Its not uncommon to negotiate price or equipment. And there is no law that says you can't.

You think Directv should just pay the networks what ever they are asking? 
Its the same thing!

So after he just spent at least $12000 in the past 10 years on services, Directv can't throw him one friggen piece on "LEASED" equipment. 
Gimmie a damn break!


----------



## Scott Kocourek (Jun 13, 2009)

Just a friendly reminder to keep this thread friendly. Please do not throw around insults or make it personal.


----------



## MysteryMan (May 17, 2010)

damondlt said:


> Its not Fraud anyway. Some of you guys read way to much into this.
> 
> He still paying his bill, So what if after 10 years with a company he might want an offer. Big deal!
> 
> ...


Wonders why consumers expect discounts and freebies from their entertainment service providers (cable, satellite, ect.) but not from their other service providers (electric, water, phone, heating fuel, ect.)?


----------



## raott (Nov 23, 2005)

"MysteryMan" said:


> Wonders why consumers expect discounts and freebies from their entertainment service providers (cable, satellite, ect.) but not from their other service providers (electric, water, phone, heating fuel, ect.)?


Simple. You have options with some providers and no options with others. It is called competition. If D* felt they were in the type of business where they were the only option, they would not negotiate with a customer, they are free to say "no".


----------



## MysteryMan (May 17, 2010)

raott said:


> Simple. You have options with some providers and no options with others. It is called competition. If D* felt they were in the type of business where they were the only option, they would not negotiate with a customer, they are free to say "no".

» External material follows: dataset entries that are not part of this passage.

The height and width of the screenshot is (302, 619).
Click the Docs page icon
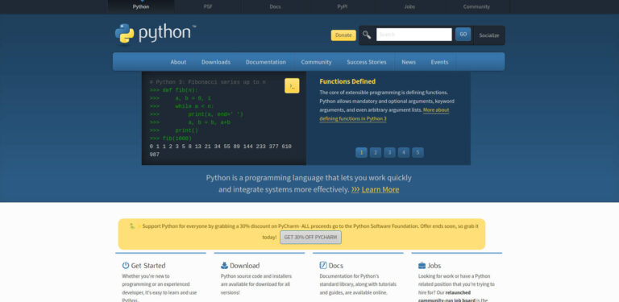click(323, 265)
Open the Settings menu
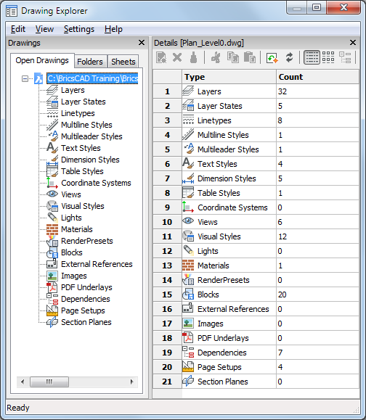The width and height of the screenshot is (366, 420). (79, 29)
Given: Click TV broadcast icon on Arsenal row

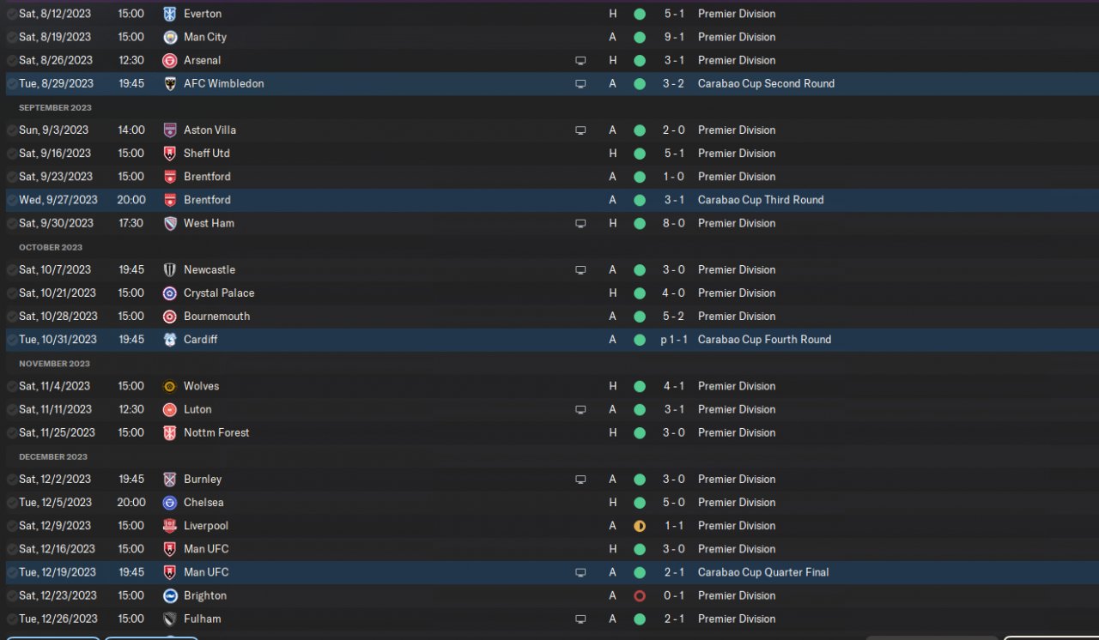Looking at the screenshot, I should tap(580, 60).
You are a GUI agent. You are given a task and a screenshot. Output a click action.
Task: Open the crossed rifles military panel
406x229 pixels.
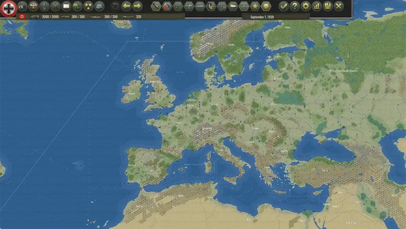click(55, 6)
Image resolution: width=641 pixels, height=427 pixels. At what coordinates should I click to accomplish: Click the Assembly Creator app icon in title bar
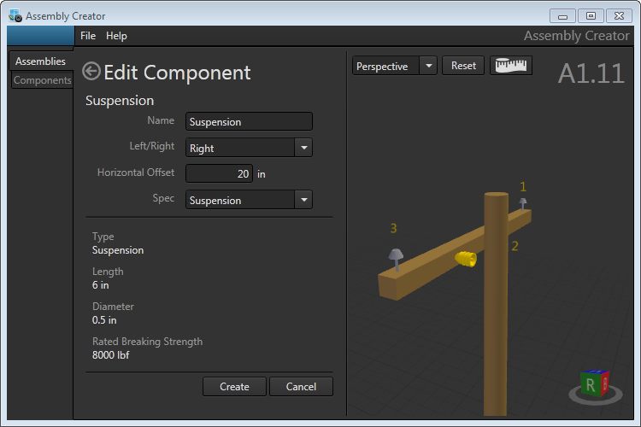pos(15,15)
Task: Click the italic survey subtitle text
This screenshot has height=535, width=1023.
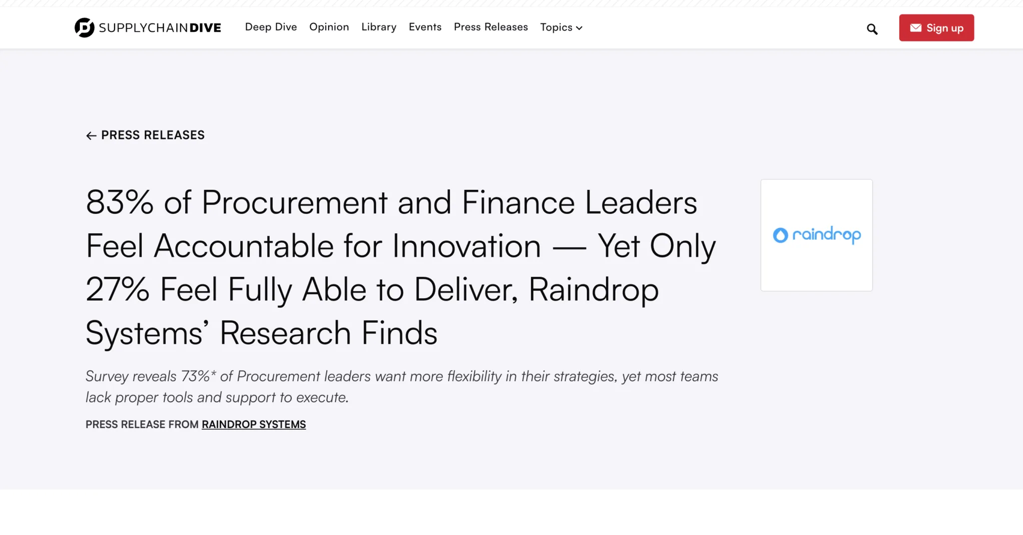Action: point(400,386)
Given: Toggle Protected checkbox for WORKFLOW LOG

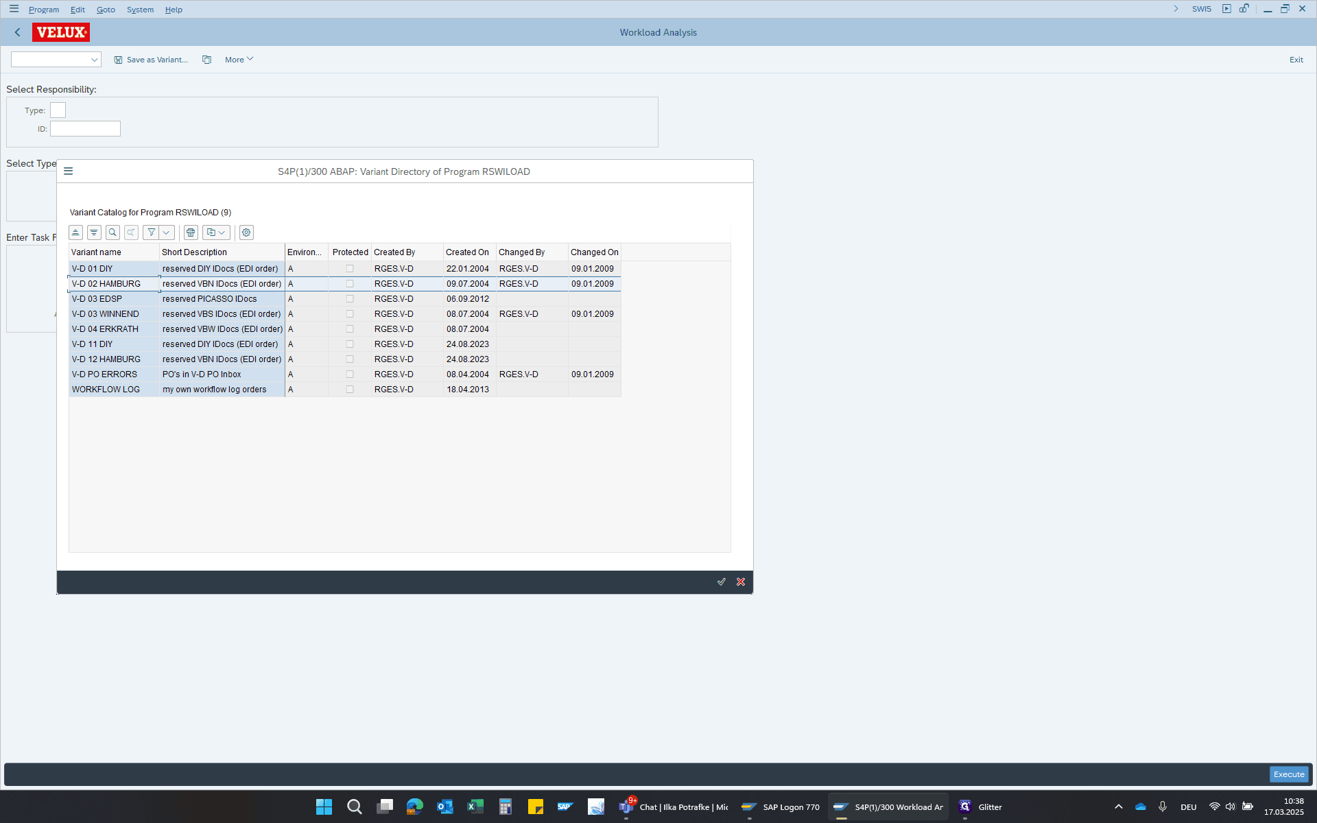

 I and many others used to get anniversary gifts from DirecTV. Not any more. Have you ever considered there may have been a shift in policy at DirecTV? Being a loyal customer with any service provider entitles you to nothing. You get what you pay for.


----------



## raott (Nov 23, 2005)

"MysteryMan" said:


> I and many others used to get anniversary gifts from DirecTV. Not any more. Have you ever considered there may have been a shift in policy at DirecTV? Being a loyal customer with any service provider entitles you to nothing. You get what you pay for.


I'm not sure what that has to do with your original question, but I'll bite. Entitlement has nothing to do with it. These aren't government programs. It is an arms length business relationship. Negotiating is not being entitled. Do you pay sticker price for your cars? Do you expect D* to pay whatever their programming or hardware providers ask for without negotiating?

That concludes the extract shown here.